We can't be a community if we're only in it to find a perfect reflection of our own narcissism.

I often tell people that trans folk would make Narcissus blush.

I've long thought that some kind of national/global seminar that includes all transpeople with the express purpose of finding some sense of common purpose would be a good thing. You know, break it down into all the little subgroups that exist but make sure opposing viewpoints are on each panel and that everyone is allowed into each session.

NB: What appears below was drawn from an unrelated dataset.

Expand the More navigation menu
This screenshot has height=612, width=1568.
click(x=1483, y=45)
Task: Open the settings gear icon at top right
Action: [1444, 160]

But I'm a dreamer. I just hope I'm not the only one.

blank said...

In a perfect world, where people are all treated with repect, there would be no need of any law to protect the maltreatment of others; however, we do not live in such a world. I lobbied for the rights of all transgender people, not simply for some. The right to work should be an inalienable right.

SuzyQ said...

"We are what we are. And generally speaking as one who's met a bunch of trans folk all over the place, we're a pretty interesting conglomeration of people who without the trans thing to bind us together wouldn't have a whole lot in common. I think there's something to that, actually."

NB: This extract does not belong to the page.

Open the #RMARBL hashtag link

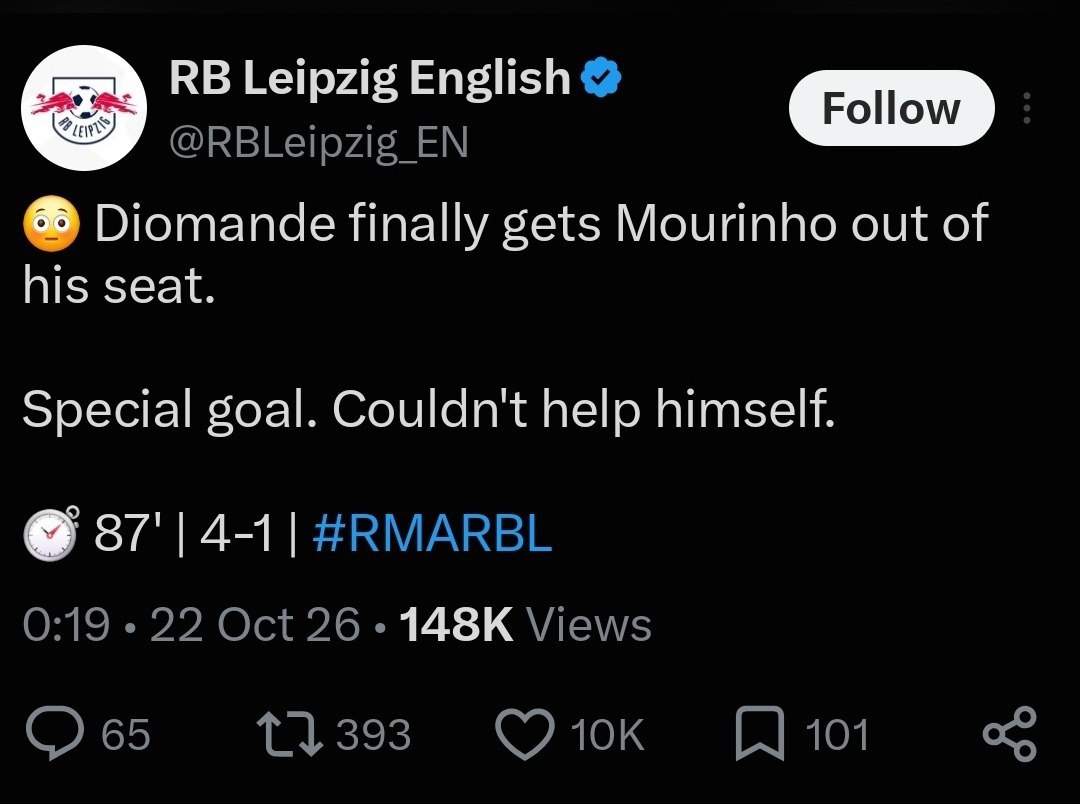click(433, 533)
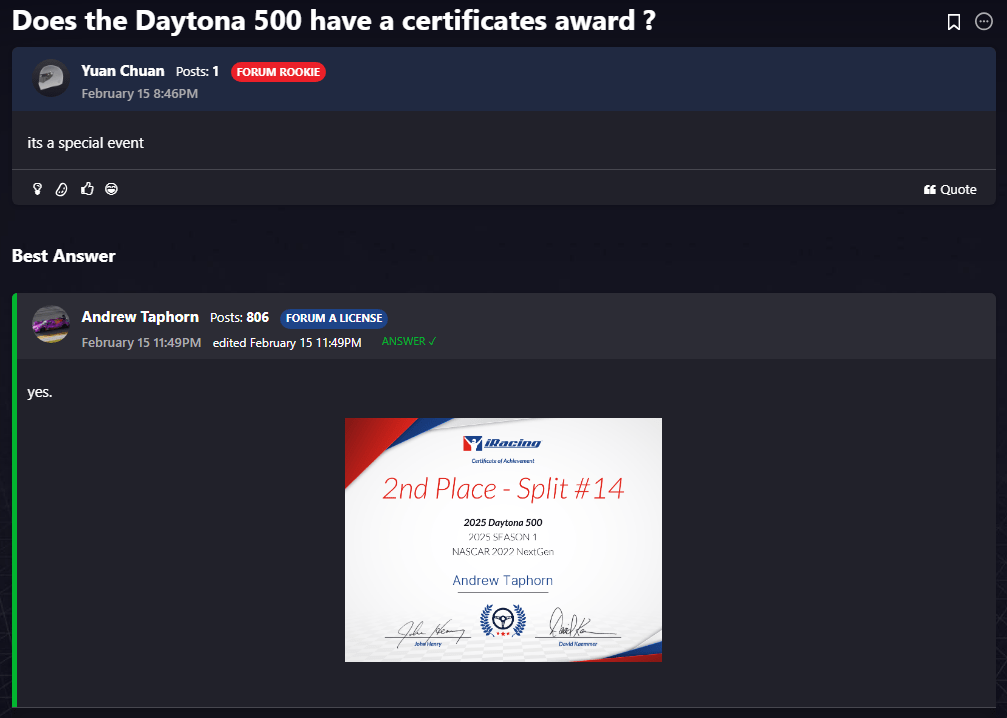Bookmark this discussion with the bookmark icon
Image resolution: width=1007 pixels, height=718 pixels.
[954, 22]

Many WBTs discover that a few years past SRS there is not "trans" thing that binds us anymore. Having had a similar operation some years in the past does not form a group identity. Nor the basis for friendship. Common interests form that basis.

SRS was over 35 years ago I have maybe a half dozen friends who also had SRS and I'm an activist with a post-SRS mailing list.

I don't feel any connection to some sort of fictional transcommunity.

SarasNavel said...

I'm going to take them point by point:

1. I assume a special ID card issued by the DHS would suffice? Where would the threshold for gender appropriateness be nailed down, please? I have a coworker with a penchant for really obnoxious, almost feminine shirts and I'd love to have some legal backing to take to management to get him to stop wearing the abominations...

2. I'm thinking that if someone is going to work dressed as part of a true fetish experience, something about his presentation will stick out like a sore thumb and thus this one would be covered by sexual harrassment laws.

3. But gender identity (in a legal sense) is tied to ones "registered" gender on his or her ID (driver's licence, state ID, etc) and thus, to that state's requirements for gender change. See #1 (DHS Federal ID)...Still, once it is changed on the ID, the problem is solved as long as your appearance matches the card. Bummer if it's the day before your electrolysis appointment.

4. Ah, yes. I am going to coin a phrase, 'wearing cis-face'. Of course, there is a logical falacy in that if you pass that good, you are in practical stealth and there is no issue to argue.